> **Task prompt**: From the records below, copy out exactly the lines from the one containing "Click the disk6s2 drive icon" to the one containing "800x541 pixels.", both included. Add nothing else.

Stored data

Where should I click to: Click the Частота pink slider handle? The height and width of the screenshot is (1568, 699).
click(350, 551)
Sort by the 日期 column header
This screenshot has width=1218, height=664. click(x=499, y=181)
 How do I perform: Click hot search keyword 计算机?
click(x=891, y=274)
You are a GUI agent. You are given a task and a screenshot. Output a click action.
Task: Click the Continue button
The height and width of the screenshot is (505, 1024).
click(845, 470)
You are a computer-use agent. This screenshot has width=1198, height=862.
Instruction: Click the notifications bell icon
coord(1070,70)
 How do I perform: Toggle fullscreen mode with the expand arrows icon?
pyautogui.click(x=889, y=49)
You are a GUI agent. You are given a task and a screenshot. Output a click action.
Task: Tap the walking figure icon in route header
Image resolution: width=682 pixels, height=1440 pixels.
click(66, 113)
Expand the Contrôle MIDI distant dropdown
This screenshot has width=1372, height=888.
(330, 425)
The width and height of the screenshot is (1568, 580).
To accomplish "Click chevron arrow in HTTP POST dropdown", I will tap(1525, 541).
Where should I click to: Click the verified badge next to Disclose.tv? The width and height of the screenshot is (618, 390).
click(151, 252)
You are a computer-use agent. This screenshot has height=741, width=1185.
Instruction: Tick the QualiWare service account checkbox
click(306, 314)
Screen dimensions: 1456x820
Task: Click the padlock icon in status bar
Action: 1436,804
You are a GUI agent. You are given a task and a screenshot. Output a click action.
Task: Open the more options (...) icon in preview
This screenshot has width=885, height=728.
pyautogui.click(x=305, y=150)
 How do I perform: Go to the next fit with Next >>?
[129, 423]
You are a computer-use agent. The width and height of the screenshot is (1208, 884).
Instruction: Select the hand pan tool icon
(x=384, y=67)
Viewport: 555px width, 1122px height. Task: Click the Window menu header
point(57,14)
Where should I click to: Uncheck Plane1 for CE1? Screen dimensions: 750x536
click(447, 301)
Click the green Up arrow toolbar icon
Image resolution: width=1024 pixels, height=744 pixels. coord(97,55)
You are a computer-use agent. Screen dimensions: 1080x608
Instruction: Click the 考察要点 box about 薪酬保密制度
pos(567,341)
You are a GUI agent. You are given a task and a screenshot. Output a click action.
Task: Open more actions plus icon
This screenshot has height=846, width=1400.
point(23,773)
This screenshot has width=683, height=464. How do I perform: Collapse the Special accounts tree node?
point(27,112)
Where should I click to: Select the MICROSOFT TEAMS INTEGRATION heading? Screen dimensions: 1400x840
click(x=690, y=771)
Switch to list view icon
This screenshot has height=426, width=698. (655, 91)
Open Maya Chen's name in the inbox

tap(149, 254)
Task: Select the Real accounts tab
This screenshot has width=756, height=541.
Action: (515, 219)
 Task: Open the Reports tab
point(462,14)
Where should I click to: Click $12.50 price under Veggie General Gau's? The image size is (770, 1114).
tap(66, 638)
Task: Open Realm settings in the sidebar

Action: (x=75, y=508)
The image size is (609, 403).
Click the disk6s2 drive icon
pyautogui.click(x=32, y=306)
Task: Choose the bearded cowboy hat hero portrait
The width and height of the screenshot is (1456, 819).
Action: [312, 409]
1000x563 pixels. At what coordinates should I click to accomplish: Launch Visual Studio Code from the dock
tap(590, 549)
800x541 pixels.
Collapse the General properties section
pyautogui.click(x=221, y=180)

> **Solution to the problem**:
Click the disk6s2 drive icon
pyautogui.click(x=32, y=306)
Task: Choose the bearded cowboy hat hero portrait
The width and height of the screenshot is (1456, 819).
Action: [312, 409]
1000x563 pixels. At what coordinates should I click to accomplish: Launch Visual Studio Code from the dock
tap(590, 549)
800x541 pixels.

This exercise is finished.